Waiting for Wednesday: A Frieda Klein Mystery
Let me say at the outset that I will have some trouble articulating how impressive Nicci French becomes with each succeeding novel. “Nicci French,” the collective title of operation for the husband and wife author team of Nicci Gerrard and Sean French, demonstrated a canny talent from her literary start with a series of stand-alone works, but has taken things to an entirely new level with her Frieda Klein series, of which the newly published WAITING FOR WEDNESDAY is the third.
Make no mistake: Klein is deeply disturbed, in no small part because of the physical and emotional trauma she has experienced over the course of the series. In fact, no one in her universe is quite right, from her friends --- particularly the bordering-on-irritating Josef --- to her enemies, both professional and personal. Dr. Hal Bradshaw could be the worst of them, perhaps in part because he and Klein are ostensibly on the same side, both being psychotherapists who are often brought in by law enforcement to consult in particularly difficult or heinous crimes. Bradshaw’s existence seems consumed by his desire to bring Klein down, and, as demonstrated early on, he seemingly will go to any means to do so.

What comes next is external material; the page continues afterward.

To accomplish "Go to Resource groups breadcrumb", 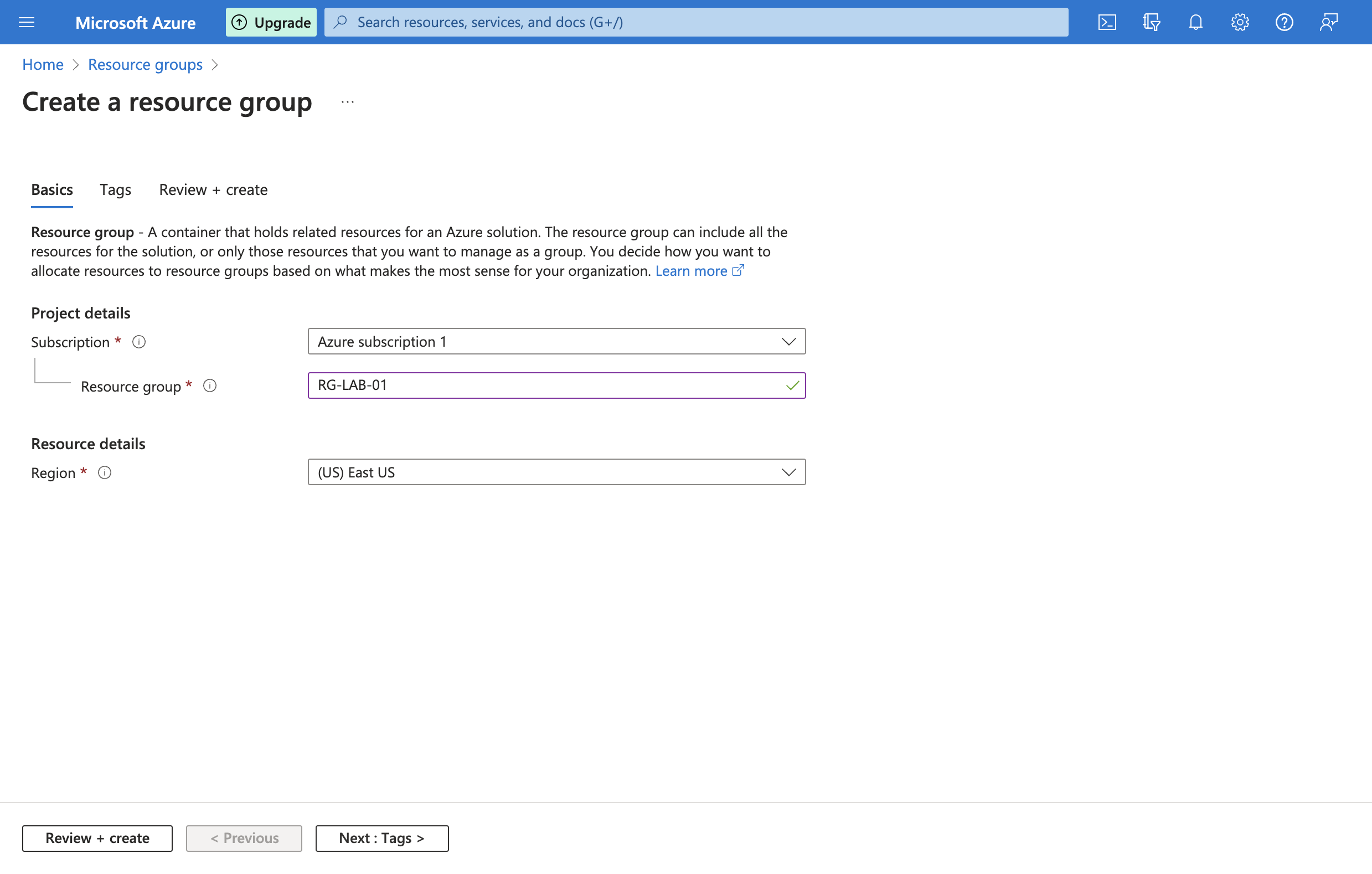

"French’s unflinching portrait of Klein is painful at times but very, very real, providing an interesting counterbalance to the Lennox murder mystery at the heart of the novel while delving into the secret lives that many keep hidden and occasionally come back to haunt, or worse."
However, the primary incident that drives the book is the murder of a well-regarded and much beloved woman named Ruth Lennox. It appears that the murder is a tragic by-product of a burglary gone wrong, and that Lennox, a home health visitor with a husband and three children, returned home at the wrong time. The case seems to be solved when the hapless burglar is identified, but it quickly becomes evident that there is much more going on than was immediately evident. The investigation moves in another direction, involving another family and increasing the number of suspects, many of whom seem bent on confessing.
Klein, who is at first brought into and then officially shut out of the investigation, begins doing some compulsive digging on her own, even though her personal life is disrupted in practically every way possible. Bradshaw pulls off some interesting subterfuge against Klein, under the guise maintaining professional standards. While it isn’t entirely successful, it does send Klein off onto a rather tenuous tangent that may or may not have some merit.
While trying to trace the origin of an enigmatic clue, Klein crosses paths with Jim Fearby, an obsessed crusading journalist who is convinced that a series of apparently random disappearances are malevolently connected. The murder of Lennox is excellent fodder for the brilliant police procedural that comprises the book, and as a result, even if one is able to guess the identity of the murderer early on, it is still a bit of a surprise. French uses Klein and Fearby’s unofficial investigation as a way to bring the book to an unsettling climax and to let the well-meaning but often hapless Josef have his moment in the sun.
French’s unflinching portrait of Klein is painful at times but very, very real, providing an interesting counterbalance to the Lennox murder mystery at the heart of the novel while delving into the secret lives that many keep hidden and occasionally come back to haunt, or worse. It makes WAITING FOR WEDNESDAY a complex, unforgettable work that deserves to be read and reread.